** Material provided follows **

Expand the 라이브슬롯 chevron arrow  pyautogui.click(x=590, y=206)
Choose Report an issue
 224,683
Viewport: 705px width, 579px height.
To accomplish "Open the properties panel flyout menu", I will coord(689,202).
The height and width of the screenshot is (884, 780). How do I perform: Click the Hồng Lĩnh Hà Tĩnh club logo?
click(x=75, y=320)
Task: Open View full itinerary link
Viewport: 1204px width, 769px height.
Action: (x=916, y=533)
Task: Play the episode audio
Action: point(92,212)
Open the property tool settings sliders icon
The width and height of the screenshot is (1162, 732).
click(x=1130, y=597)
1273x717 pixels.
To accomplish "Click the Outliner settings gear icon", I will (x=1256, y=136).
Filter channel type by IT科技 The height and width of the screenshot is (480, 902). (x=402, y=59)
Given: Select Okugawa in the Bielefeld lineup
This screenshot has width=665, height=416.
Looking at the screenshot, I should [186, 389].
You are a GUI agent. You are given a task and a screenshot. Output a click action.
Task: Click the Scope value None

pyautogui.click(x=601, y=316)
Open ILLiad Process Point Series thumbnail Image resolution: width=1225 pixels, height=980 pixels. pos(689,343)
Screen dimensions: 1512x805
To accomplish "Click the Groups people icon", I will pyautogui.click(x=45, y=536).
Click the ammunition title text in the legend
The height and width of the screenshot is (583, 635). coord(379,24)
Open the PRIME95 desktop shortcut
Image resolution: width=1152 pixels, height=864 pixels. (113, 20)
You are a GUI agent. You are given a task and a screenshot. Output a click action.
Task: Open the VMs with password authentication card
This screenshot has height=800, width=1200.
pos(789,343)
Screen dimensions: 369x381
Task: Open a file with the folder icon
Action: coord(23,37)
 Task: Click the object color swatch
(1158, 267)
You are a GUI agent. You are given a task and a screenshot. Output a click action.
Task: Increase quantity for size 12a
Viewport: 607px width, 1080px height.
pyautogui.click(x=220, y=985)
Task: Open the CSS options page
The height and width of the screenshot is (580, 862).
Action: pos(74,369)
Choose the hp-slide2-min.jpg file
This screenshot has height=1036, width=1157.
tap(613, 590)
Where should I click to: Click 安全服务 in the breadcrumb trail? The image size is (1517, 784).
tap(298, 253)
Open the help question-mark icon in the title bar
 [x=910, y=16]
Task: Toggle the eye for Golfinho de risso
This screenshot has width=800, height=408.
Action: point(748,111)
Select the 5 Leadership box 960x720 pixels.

** End of Material provided **

* What needs to be done
Each of the lines from the one that contains "Choose the hp-slide2-min.jpg file" through the last line of the data needs to be repeated exactly, with no others.

* Your solution
Choose the hp-slide2-min.jpg file
This screenshot has height=1036, width=1157.
tap(613, 590)
Where should I click to: Click 安全服务 in the breadcrumb trail? The image size is (1517, 784).
tap(298, 253)
Open the help question-mark icon in the title bar
 [x=910, y=16]
Task: Toggle the eye for Golfinho de risso
This screenshot has width=800, height=408.
Action: point(748,111)
Select the 5 Leadership box 960x720 pixels.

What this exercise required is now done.